Measurement of serum glucose concentration

Serum glucose concentration was measured at months 0 and 6 by the glucose oxidase method (Pars Azmoon Co., Iran). After overnight fasting (12 h), blood samples were obtained from the tail tips of anesthetized rats (IP injection of ketamine at dose 50 and xylazine at dose 10 mg/kg) and centrifuged (10 min at 5000g) and then the sera were used to measure serum glucose concentrations; the intra-assay coefficient of variation (CV) was 2.6%.

Measurement of tissues’ nitric oxide metabolites

The NOx and nitrite concentration in all tissues were measured by the Griess method42, with slight modification on sample deproteinization. According to our previous report43, to deproteinize samples, we used zinc sulfate (15 mg/mL) instead of centrifugation by a 30-kDa molecular weight filter as reported by Miranda et al.42; in addition, NaOH (3.72 M44) was used for preventing turbidity in the Griess reaction. After adding zinc sulfate and NaOH to 300 μL of the homogenized tissues, samples were centrifuged (10 min at 10,000g), and supernatants were removed o measure of NOx and nitrite levels. In brief, all tissues were homogenized (100 mg of the heart, aorta, stomach, intestine, adrenal gland, liver, lung, pancreas, kidney, and soleus skeletal muscle in 500 μL of phosphate-buffered saline (PBS, pH 7.4) and 100 mg of the brain and eAT in 200 μL of PBS) and centrifuged for 10 min at 10,000 g. For measuring NOx, nitrate was reduced to nitrite by adding vanadium trichloride (VCL3, 8 mg/mL in 1 M HCl, the solutions passed through the membrane filter), followed by N-(1-naphthyl) ethylenediamine (0.1% in ddH2O) and sulfanilamide (2% in 5% HCl). Samples were kept for 30 min at 37 °C, and optical density (OD) was read at 540 nm. NOx concentrations were measured using a standard calibration curve of 0–100 µM sodium nitrate.

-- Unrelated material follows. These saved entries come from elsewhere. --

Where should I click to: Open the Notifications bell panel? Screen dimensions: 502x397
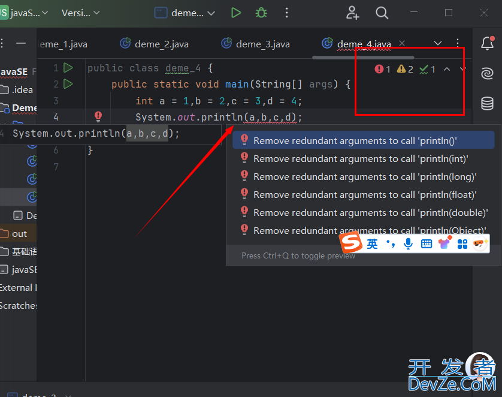click(487, 43)
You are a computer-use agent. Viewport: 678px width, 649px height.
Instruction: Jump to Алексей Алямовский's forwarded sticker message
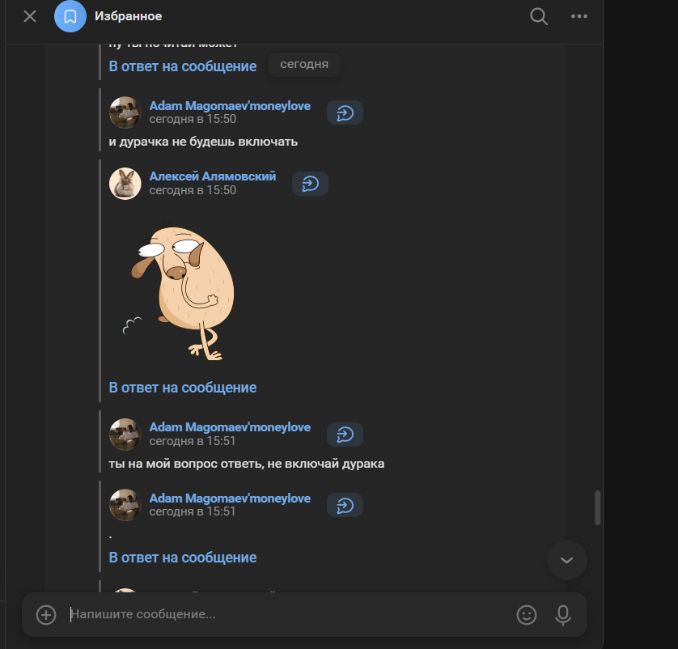[x=310, y=184]

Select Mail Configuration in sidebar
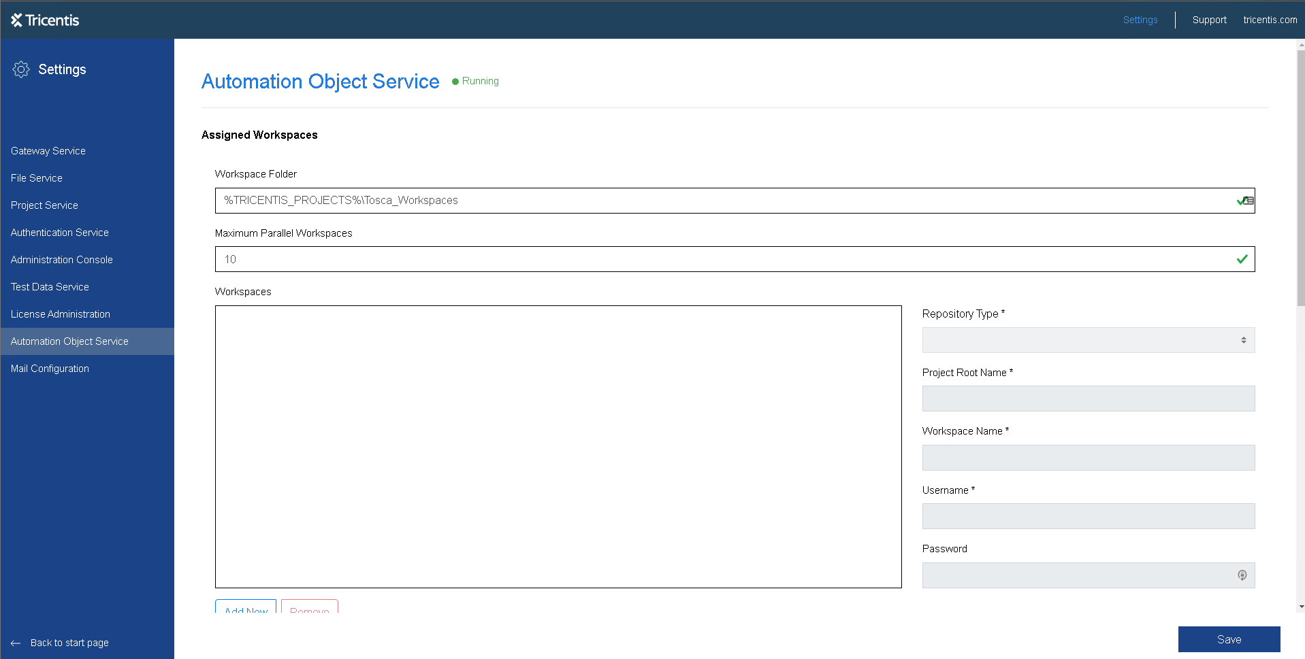[x=50, y=369]
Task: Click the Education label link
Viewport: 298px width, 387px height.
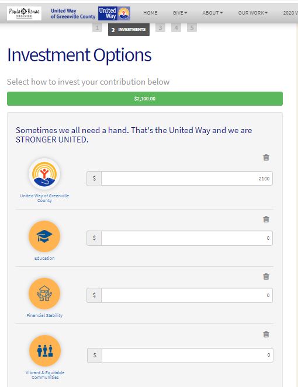Action: (x=44, y=258)
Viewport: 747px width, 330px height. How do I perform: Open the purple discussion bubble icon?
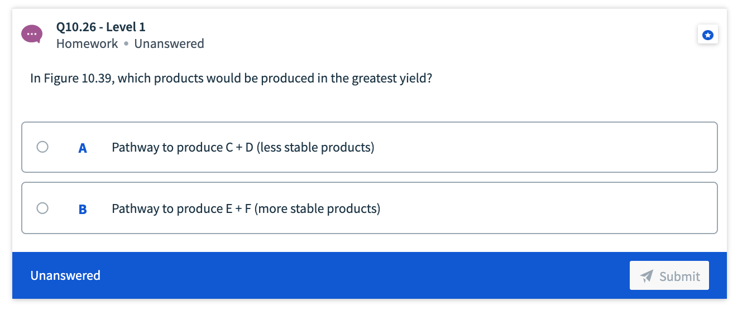31,34
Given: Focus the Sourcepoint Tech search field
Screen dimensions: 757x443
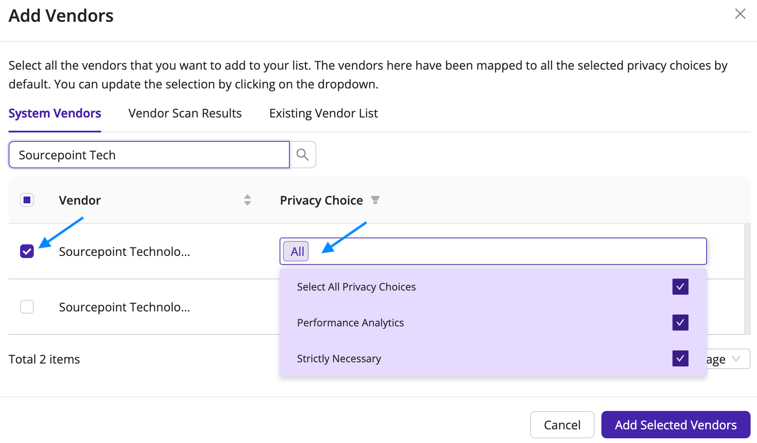Looking at the screenshot, I should click(x=149, y=155).
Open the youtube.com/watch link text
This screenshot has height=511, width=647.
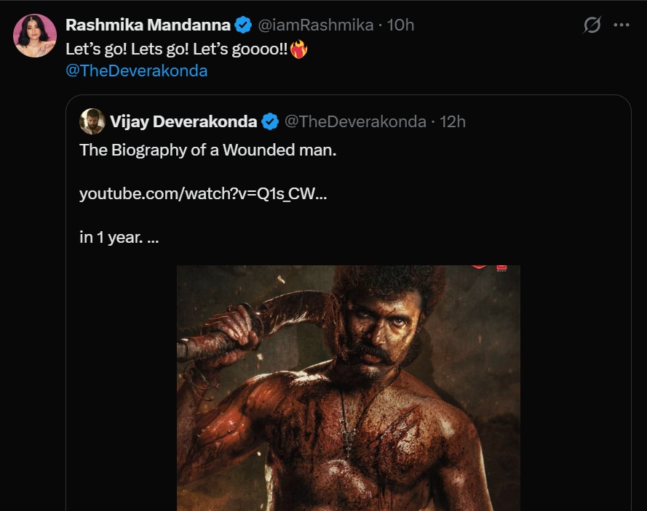203,194
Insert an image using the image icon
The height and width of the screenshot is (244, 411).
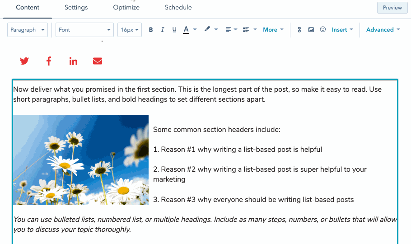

Nitrite was measured using the same method, except that samples were only exposed to sulfanilamide, NEDD, and 1 M HCl instead of VCL3; nitrite standards (0–20 µM) were used. Tissue nitrate concentrations were calculated by subtracting nitrite values from NOx concentrations. Protein concentration was measured using the Bradford method; nitrite and nitrate concentration in tissues are presented as nmol/mg protein. The intra-assay CVs for NOx in the heart, aorta, stomach, intestine, adrenal gland, liver, lung, pancreas, kidney, brain, eAT, and soleus skeletal muscle were 2.2, 1.7, 2.7, 2.0, 1.4, 2.2, 2.1, 2.5, 2.9, 2.9, 1.8, and 3.5%, respectively. The intra-assay CVs for nitrite in the heart, aorta, stomach, intestine, adrenal gland, liver, lung, pancreas, kidney, brain, eAT, and soleus skeletal muscle were 3.0, 3.6, 2.0, 2.8, 2.8, 4.0, 2.2, 1.5, 2.9, 2.3, 2.5, and 3.2%, respectively.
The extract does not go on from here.